Local boaters are frustrated with the results of a cleanup effort more than a week after a gas explosion filled Paedergat Basin with up to 1,400 gallons of oil. And New York State Department of Environmental Conservation tests from an oil sample in the basin taken after the spill revealed that the water contained a high level of PCBs, a cancer causing contaminant, according to a statement released by the agency.
The explosion occurred on September 28 as National Grid, a British multinational electricity and gas company, was working to fill two old gas pipelines with a concrete grout mixture when oil began to spill into the basin early in the morning. State investigators determined that oil from the pipeline had 10,000 parts per million of PCBs—well above hazardous waste levels.
The cleanup of the remaining oil sheen, led by the U.S. Coast Guard along with National Grid and its contractor, Miller Environmental based in Long Island, was completed last weekend, according to National Grid spokeswoman Karen Young. National Grid plans to conduct a long-term investigation on the causes of the spill after the initial cleanup.
But boaters say that National Grid’s work is far from over.
For example, members of the Canarsie Adolescent Recreation Program, a non-profit aimed at teaching children boating safety and how to fish, say that National Grid has overlooked their boats in the cleanup process. They say that cleaning crews have begun working to remove oil sheen at all the other docks except theirs.
“We were told not to start the boats. But why have they taken so long to at least look at this marina?” asks Osvaldo Mejill, 58, who owns a boat at the dock. “Is it because we have cheap boats? That’s wrong.” Boats at area yacht clubs range in value from as low as $3,000 to $1 million.
Pablo Tafur, 57, dock manager at the recreation program’s marina, says that other than National Grid staffers taking down the serial numbers of each of the boats at their dock, the boaters are not getting the attention that their wealthier yacht club neighbors have received. “They haven’t done nothing here,” says Tafur, who’s been managing the dock for 10 years. “They have to take up all the boats and clean it. But I don’t know how they’re gonna do that.”
While absorbent pads have been placed near the docks of nearby yacht clubs in the area, the recreation program, which says it got the brunt of the spill, has yet to receive any.
National Grid spokeswoman Karen Young says the company is looking into the matter, but is waiting for the go-ahead before starting to clean shipping equipment.
“Any requirements of washing of vessels or other facilities, that’ll be directed by the Coast Guard and the DEC,” she said. “And we will proceed accordingly, once the Coast Guard and the DEC makes that decision.”
Even at yacht clubs where cleanup has begun, boaters are worrying about how the spill will eventually affect wildlife in the area and the docks after the cleaning crews leave.
“All the docks are made with styrofoam and will have to be replaced since they’re absorbing the oil,” said Russell Warren, commodore of the Midget Squadron Yacht Club, located on Seaview Avenue and is the largest yacht club in the area.
He says the price tag for replacing his dock could cost upwards of $100,000.
Warren added that “our concern is the PCB level and what that’s gonna be like five years from now.”
Warren says that the state DEC has only swabbed ten of the 65 boats at his yacht club for PCB testing.
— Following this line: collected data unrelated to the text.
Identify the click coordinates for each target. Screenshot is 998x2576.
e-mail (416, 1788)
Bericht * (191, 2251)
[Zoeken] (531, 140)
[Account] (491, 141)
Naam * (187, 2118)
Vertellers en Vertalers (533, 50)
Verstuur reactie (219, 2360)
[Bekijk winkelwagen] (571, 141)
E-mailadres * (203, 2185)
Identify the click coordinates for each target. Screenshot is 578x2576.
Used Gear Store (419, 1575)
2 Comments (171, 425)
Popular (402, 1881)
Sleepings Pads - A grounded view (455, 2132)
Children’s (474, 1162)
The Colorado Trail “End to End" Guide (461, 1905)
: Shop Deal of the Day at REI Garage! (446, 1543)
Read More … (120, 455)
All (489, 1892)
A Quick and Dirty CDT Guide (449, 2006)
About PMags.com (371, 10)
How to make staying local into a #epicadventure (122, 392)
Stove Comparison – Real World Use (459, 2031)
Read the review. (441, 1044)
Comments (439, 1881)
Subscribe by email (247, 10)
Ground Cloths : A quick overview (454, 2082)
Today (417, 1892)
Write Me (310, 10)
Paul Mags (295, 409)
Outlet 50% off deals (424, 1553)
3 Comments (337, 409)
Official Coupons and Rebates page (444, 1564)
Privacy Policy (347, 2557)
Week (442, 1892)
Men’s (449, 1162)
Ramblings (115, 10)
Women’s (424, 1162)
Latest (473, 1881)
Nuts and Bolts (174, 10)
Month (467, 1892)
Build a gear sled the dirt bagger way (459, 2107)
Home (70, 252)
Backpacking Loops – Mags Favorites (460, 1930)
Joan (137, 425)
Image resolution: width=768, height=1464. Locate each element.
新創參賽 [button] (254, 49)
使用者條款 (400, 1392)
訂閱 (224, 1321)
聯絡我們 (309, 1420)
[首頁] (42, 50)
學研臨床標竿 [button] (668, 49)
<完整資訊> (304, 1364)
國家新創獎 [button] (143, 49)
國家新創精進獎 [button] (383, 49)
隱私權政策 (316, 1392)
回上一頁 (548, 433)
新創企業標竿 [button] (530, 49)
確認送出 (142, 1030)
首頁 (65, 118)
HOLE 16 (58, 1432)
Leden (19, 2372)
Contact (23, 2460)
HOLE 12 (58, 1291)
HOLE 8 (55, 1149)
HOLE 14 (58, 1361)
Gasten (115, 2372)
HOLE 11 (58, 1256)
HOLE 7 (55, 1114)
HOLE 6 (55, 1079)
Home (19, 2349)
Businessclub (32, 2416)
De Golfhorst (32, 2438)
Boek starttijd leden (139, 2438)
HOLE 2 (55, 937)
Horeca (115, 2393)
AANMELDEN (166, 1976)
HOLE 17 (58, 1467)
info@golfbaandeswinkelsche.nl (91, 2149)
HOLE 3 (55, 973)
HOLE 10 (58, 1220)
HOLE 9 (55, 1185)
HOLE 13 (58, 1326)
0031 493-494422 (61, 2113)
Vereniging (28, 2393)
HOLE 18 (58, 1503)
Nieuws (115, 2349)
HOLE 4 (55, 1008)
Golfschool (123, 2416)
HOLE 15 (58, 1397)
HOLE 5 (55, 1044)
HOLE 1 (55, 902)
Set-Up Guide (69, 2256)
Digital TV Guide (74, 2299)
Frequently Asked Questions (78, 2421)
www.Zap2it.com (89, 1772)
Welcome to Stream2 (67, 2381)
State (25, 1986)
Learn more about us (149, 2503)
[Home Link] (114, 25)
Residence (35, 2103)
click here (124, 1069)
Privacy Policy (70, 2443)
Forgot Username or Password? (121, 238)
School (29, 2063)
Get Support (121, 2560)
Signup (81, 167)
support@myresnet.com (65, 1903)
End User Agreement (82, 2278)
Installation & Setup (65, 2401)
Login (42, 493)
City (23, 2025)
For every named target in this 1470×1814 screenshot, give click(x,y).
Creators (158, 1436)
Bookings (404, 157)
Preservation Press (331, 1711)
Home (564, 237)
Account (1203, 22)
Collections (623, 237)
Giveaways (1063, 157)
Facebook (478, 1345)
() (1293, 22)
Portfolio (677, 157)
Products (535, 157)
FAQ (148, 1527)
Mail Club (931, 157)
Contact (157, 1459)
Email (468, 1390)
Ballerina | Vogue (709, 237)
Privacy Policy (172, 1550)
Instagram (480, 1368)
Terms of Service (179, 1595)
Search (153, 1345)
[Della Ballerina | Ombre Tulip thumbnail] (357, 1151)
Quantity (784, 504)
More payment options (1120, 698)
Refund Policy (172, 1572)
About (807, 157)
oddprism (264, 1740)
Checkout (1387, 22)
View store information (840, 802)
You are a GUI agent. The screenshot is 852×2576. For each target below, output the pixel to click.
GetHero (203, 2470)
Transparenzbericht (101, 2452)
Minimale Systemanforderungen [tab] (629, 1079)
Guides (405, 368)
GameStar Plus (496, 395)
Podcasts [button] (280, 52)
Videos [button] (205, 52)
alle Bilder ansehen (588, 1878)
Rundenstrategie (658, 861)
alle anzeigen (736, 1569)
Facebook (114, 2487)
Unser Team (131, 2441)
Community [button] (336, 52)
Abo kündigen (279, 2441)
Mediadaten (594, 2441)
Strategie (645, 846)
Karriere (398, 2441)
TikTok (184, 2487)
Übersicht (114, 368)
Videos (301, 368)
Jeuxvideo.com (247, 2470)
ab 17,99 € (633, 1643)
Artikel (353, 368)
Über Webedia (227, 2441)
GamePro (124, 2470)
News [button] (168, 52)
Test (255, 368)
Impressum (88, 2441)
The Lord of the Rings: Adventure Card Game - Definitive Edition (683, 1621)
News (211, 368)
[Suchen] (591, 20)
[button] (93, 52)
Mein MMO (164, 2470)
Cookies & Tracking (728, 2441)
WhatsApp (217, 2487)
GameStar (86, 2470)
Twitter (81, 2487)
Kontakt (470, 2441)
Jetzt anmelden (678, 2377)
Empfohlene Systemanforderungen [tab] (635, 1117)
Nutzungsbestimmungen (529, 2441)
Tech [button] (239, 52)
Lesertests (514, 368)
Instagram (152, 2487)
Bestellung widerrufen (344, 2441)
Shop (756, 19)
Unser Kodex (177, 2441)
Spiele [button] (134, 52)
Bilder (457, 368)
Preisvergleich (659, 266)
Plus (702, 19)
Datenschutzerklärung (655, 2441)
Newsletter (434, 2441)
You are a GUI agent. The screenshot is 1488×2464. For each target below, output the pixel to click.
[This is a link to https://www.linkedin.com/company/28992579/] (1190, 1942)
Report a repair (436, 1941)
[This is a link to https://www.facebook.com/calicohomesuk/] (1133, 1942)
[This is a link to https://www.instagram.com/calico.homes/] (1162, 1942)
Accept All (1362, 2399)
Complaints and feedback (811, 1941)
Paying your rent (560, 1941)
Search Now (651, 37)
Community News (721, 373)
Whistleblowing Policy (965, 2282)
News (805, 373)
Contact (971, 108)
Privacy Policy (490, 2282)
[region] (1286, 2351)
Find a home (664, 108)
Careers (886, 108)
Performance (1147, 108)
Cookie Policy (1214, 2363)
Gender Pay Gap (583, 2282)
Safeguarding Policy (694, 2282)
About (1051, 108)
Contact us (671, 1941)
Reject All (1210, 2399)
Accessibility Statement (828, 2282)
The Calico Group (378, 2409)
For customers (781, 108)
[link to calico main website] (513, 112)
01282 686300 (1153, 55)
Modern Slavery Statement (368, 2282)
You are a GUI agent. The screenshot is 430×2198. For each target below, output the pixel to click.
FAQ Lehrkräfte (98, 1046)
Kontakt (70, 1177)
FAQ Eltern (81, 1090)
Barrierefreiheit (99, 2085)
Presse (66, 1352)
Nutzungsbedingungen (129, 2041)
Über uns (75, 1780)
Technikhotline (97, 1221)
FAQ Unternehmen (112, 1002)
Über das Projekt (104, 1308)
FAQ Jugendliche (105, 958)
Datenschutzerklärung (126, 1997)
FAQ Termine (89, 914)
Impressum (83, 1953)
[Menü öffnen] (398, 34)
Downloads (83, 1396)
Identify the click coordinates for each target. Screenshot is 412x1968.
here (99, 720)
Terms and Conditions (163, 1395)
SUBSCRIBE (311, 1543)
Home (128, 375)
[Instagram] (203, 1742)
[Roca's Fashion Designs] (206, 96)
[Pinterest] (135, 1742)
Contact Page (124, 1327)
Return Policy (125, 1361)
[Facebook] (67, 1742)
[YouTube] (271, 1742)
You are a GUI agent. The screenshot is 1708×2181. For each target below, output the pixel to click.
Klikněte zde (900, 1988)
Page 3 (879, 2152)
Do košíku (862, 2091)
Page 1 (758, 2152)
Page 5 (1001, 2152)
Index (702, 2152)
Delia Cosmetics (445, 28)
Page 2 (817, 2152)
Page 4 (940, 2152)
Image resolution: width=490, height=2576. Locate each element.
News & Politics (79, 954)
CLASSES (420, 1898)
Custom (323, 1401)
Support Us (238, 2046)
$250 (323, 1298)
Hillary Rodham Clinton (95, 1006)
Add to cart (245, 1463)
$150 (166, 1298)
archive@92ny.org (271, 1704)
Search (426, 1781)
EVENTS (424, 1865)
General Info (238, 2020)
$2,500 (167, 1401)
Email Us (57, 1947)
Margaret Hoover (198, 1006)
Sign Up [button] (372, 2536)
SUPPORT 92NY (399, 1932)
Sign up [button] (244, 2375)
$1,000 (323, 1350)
He says the cleaning crews are doing what they can but would like to see a long-term commitment in the area by National Grid after the cleanup is done. And local environmentalists agree.
“We’re very disappointed with National Grid,” says Daniel Mundy of the Jamaica Bay Ecowatchers, an environmental advocacy group. “This mistake is going to cost the bay. We hope DEC holds their feet to the fire.”
Mundy, who oversees a 45-acre plot of restoration land in Jamaica Bay located on the opposite end of Paedergat Basin, is concerned that the PCBs will eventually enter the food chain through their consumption by fish.
“You could only clean up so much of this,” said Mundy. “ You’re never going to get everything up. It’s physically impossible.”
DEC says the state health department plans to review data collected on contaminant levels in Paerdegat Basin water and may also recommend fish sampling to determine whether residents can eat what they catch from the basin.
Meanwhile, New York City’s Office of Emergency Management has issued an advisory to avoid recreational boating and fishing in the area until further notice.
But that hasn’t stopped residents from casting their fishing lines. “We’ve been eating the fish we catch from here for 6 or 7 years and it hasn’t done anything to us,” says Simeon Anderson, fishing with his wife, Gloria unfazed by the idea of PCBs floating in the water they fish in. “So, we’re still fishing here.”